CHI-Bench: Can AI Agents Automate End-to-End, Long-Horizon, Policy-Rich Healthcare Workflows?

CHI-Bench：AI 智能体能否实现端到端、长周期、高策略性医疗工作流的自动化？

Abstract: End-to-end automation of realistic healthcare operations stresses three capabilities underrepresented in current benchmarks: policy density, decisions must be grounded in a large library of medical, insurance, and operational rules; Multi-role composition: a single task requires the agent to play multiple roles with handoffs; and multilateral interaction: intermediate workflow steps are multi-turn dialogs, such as peer-to-peer review and patient outreach.

摘要： 现实医疗运营的端到端自动化对当前基准测试中尚未充分体现的三项能力提出了严峻挑战：策略密度（决策必须基于庞大的医疗、保险和运营规则库）；多角色组合（单一任务要求智能体在不同角色间切换并进行交接）；以及多边交互（工作流的中间步骤涉及多轮对话，例如同行评审和患者外联）。

We introduce $\chi$-Bench, a benchmark of long-horizon healthcare workflows across three domains: provider prior authorization, payer utilization management, and care management. Each task hands the agent a clinical case in a high-fidelity simulator of 20 healthcare apps exposed via 87 MCP tools, which it must drive to a terminal status through tool calls and writing the role’s artifacts, guided by a 1,290+ document managed-care operations handbook skill.

我们推出了 $\chi$-Bench，这是一个涵盖三个领域（医疗服务提供者预授权、支付方利用率管理和护理管理）的长周期医疗工作流基准测试。每项任务都会向智能体提供一个临床案例，该案例运行在一个包含 20 个医疗应用程序的高保真模拟器中，并通过 87 个 MCP 工具进行交互。
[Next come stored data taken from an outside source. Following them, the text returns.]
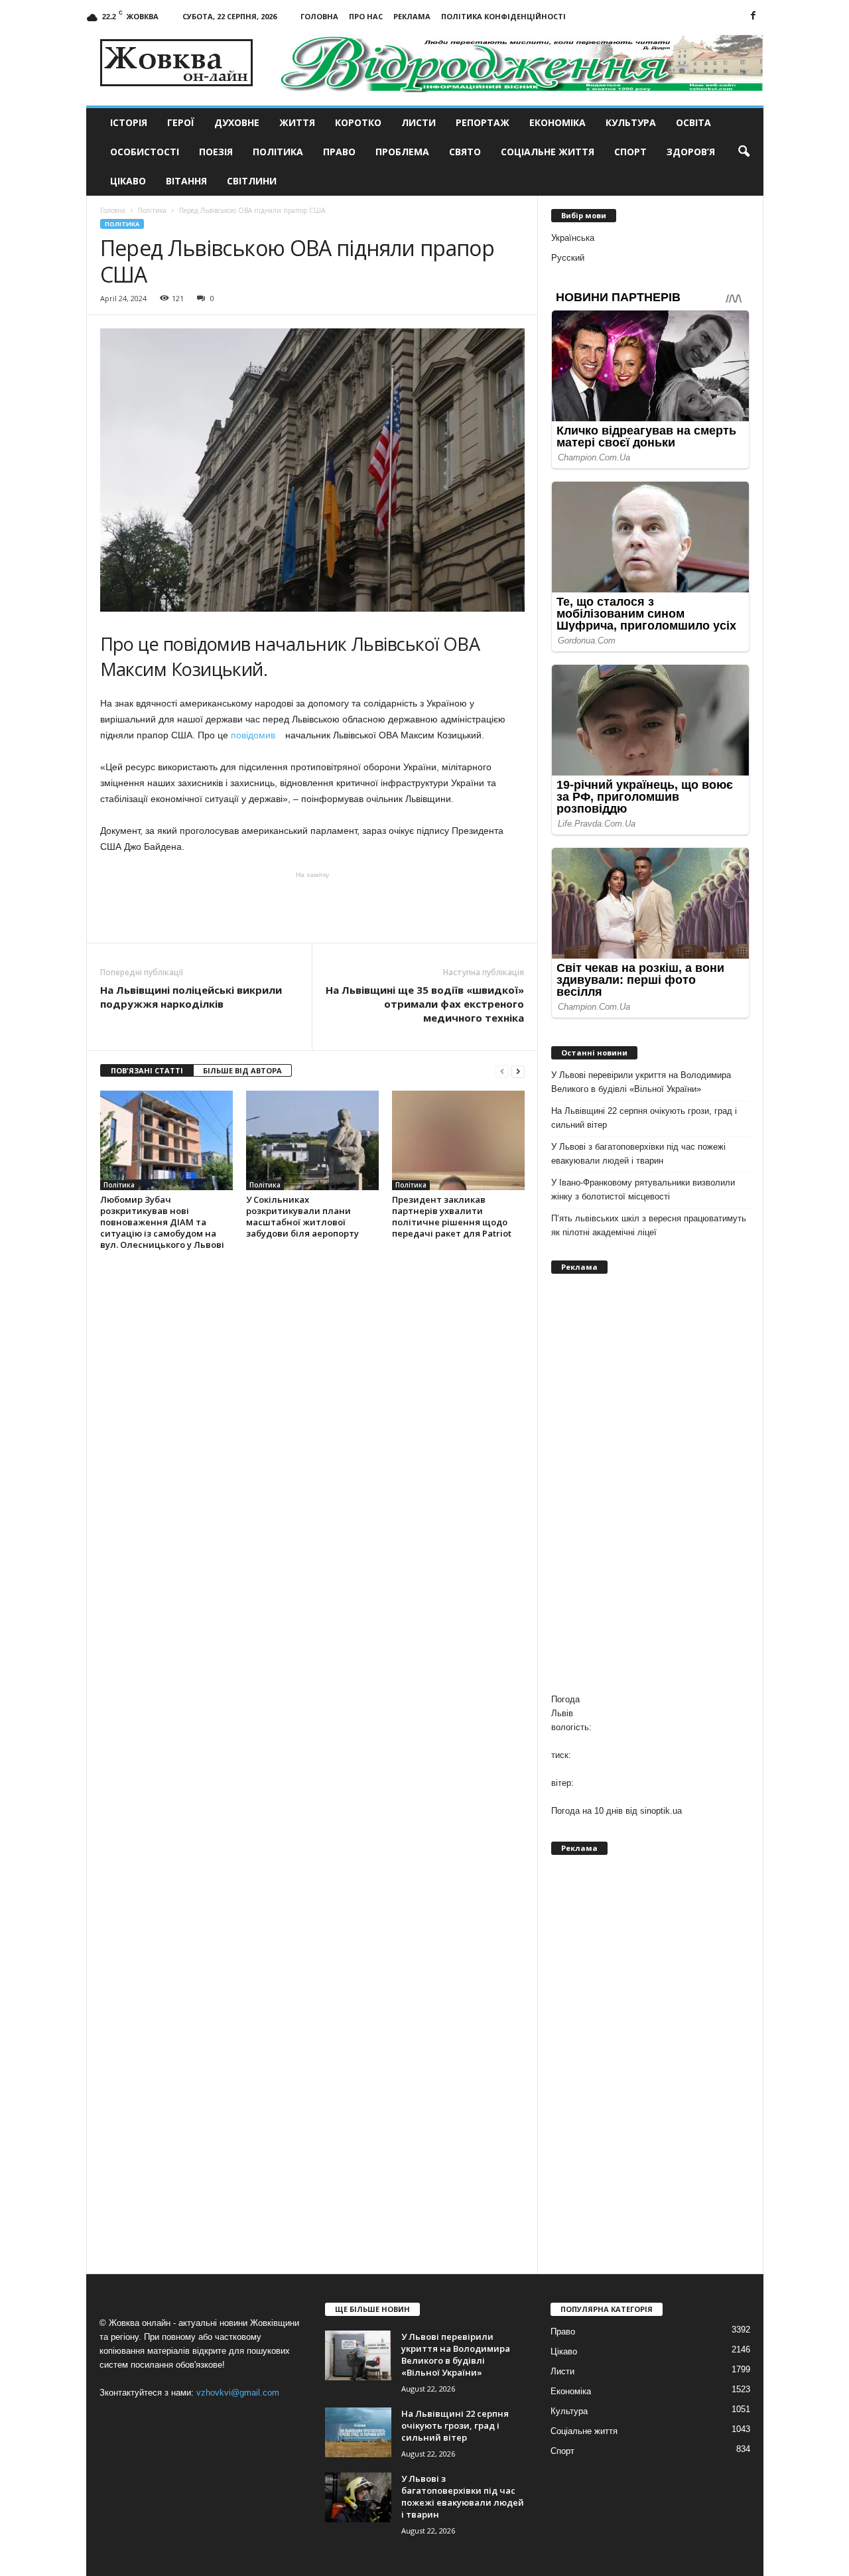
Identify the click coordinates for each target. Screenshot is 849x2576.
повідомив (257, 735)
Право (339, 151)
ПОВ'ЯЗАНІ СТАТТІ (147, 1070)
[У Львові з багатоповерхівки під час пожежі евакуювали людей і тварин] (358, 2497)
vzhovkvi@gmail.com (237, 2393)
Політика (278, 151)
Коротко (358, 122)
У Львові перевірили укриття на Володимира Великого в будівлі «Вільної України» (641, 1082)
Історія (128, 122)
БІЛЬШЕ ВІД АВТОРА (242, 1070)
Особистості (144, 151)
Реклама (411, 16)
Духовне (236, 122)
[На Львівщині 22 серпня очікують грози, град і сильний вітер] (358, 2432)
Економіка (557, 122)
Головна (319, 16)
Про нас (366, 16)
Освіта (693, 122)
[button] (743, 152)
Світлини (252, 180)
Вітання (186, 180)
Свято (465, 151)
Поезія (216, 151)
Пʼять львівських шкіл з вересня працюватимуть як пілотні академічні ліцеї (648, 1225)
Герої (180, 122)
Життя (297, 122)
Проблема (402, 151)
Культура (631, 122)
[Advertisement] (312, 906)
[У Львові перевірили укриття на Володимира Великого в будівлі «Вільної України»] (358, 2355)
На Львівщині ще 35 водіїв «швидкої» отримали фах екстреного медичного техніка (425, 1003)
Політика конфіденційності (503, 16)
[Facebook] (753, 16)
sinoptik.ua (661, 1811)
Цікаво (128, 180)
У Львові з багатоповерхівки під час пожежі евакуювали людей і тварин (638, 1154)
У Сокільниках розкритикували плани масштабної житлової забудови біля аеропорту (302, 1216)
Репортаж (482, 122)
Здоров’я (691, 151)
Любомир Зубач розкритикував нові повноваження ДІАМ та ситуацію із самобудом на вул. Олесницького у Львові (162, 1222)
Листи (418, 122)
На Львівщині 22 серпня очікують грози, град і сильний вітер (644, 1118)
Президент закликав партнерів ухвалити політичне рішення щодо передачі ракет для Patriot (451, 1216)
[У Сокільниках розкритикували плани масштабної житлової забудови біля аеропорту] (312, 1140)
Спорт (630, 151)
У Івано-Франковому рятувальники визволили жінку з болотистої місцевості (643, 1189)
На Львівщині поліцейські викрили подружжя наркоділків (191, 996)
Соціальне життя (547, 151)
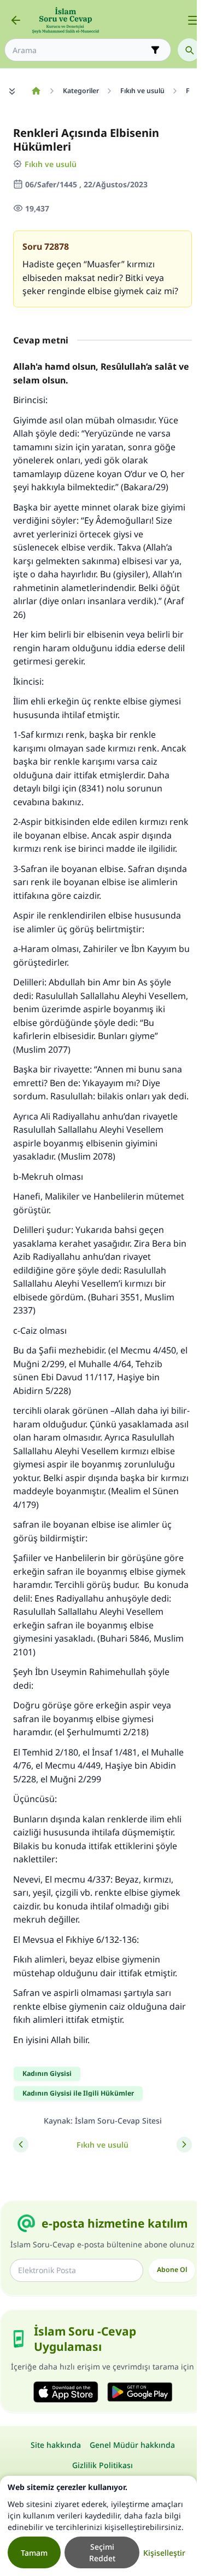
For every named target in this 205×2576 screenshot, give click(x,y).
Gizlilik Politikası (102, 2465)
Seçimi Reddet (102, 2552)
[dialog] (98, 2526)
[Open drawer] (193, 20)
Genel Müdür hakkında (132, 2445)
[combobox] (80, 50)
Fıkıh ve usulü (51, 164)
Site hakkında (56, 2445)
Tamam (34, 2553)
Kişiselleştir (164, 2553)
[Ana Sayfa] (36, 91)
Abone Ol (172, 2269)
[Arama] (189, 49)
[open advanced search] (155, 50)
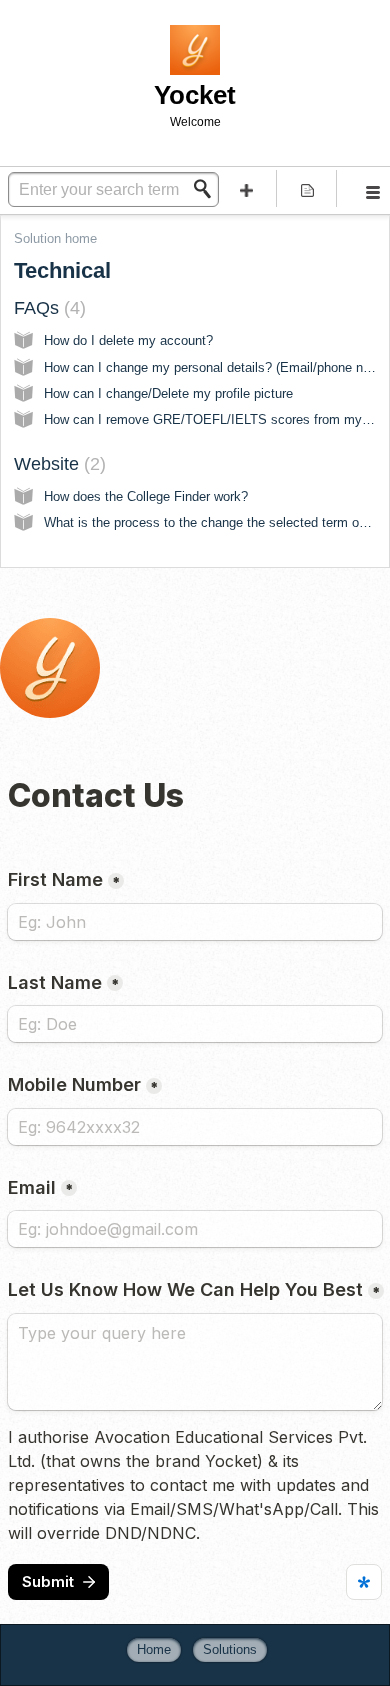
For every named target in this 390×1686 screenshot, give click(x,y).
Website (57, 464)
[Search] (208, 189)
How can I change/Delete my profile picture (168, 393)
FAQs (47, 308)
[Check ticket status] (307, 188)
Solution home (55, 238)
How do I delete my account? (128, 340)
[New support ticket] (246, 188)
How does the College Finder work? (146, 496)
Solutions (230, 1649)
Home (154, 1649)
智能体必须在 1,290 多份管理式医疗运营手册的指导下，通过调用工具和编写角色相关文档，将任务推进至最终状态。

Across 30 agent harness/models configurations, the best agent resolves only 28.0% of tasks, no agent clears 20% on strict pass^3, and executing all tasks in a single session slumps the performance to 3.8%. These results raise the hypothesis that similar gaps are likely to surface in other policy-dense, role-composed, irreversible enterprise domains.

在 30 种智能体架构/模型配置中，表现最好的智能体仅能解决 28.0% 的任务；在严格的 pass^3 指标下，没有任何智能体的成功率超过 20%；而在单次会话中执行所有任务时，性能更是骤降至 3.8%。这些结果引发了一个假设：在其他同样具有高策略密度、多角色组合且操作不可逆的企业领域中，很可能也会出现类似的性能差距。